(Beginning of DATA SHOWN)
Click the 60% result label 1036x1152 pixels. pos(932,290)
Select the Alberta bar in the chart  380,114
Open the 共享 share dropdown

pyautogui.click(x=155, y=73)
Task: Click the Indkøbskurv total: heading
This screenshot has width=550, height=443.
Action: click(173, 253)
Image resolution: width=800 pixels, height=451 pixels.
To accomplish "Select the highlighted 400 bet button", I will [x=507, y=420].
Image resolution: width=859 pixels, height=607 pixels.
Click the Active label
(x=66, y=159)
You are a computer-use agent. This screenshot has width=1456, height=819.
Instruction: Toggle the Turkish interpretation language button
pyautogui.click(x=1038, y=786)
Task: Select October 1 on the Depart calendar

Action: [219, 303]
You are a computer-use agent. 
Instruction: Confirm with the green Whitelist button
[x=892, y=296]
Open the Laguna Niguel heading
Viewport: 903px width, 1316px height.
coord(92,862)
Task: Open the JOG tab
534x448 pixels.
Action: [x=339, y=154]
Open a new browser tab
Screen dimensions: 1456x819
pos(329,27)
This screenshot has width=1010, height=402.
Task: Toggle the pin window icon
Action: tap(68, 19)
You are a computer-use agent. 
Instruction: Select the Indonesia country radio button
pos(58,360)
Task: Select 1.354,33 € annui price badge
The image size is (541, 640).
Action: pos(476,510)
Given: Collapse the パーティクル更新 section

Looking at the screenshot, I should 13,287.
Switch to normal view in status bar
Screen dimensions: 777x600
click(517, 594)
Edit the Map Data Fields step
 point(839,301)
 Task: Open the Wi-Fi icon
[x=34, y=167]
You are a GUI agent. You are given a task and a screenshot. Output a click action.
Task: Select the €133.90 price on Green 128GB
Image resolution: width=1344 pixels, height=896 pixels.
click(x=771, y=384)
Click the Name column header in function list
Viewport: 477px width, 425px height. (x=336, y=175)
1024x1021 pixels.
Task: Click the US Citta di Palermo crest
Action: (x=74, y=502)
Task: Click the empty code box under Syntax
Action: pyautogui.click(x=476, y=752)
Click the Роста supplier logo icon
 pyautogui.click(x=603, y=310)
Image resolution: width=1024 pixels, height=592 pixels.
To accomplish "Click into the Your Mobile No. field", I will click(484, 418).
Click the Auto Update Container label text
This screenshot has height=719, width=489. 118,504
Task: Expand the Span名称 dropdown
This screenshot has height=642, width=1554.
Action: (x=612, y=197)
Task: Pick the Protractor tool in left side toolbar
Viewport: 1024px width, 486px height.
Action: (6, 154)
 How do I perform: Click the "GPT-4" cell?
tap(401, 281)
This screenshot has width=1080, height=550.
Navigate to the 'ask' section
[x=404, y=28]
(End of DATA SHOWN)
WHAT THIS TASK INVOLVES: Pick out each line in the material containing "accomplish".

ANSWER SPACE:
To accomplish "Select the highlighted 400 bet button", I will [x=507, y=420].
To accomplish "Click into the Your Mobile No. field", I will click(484, 418).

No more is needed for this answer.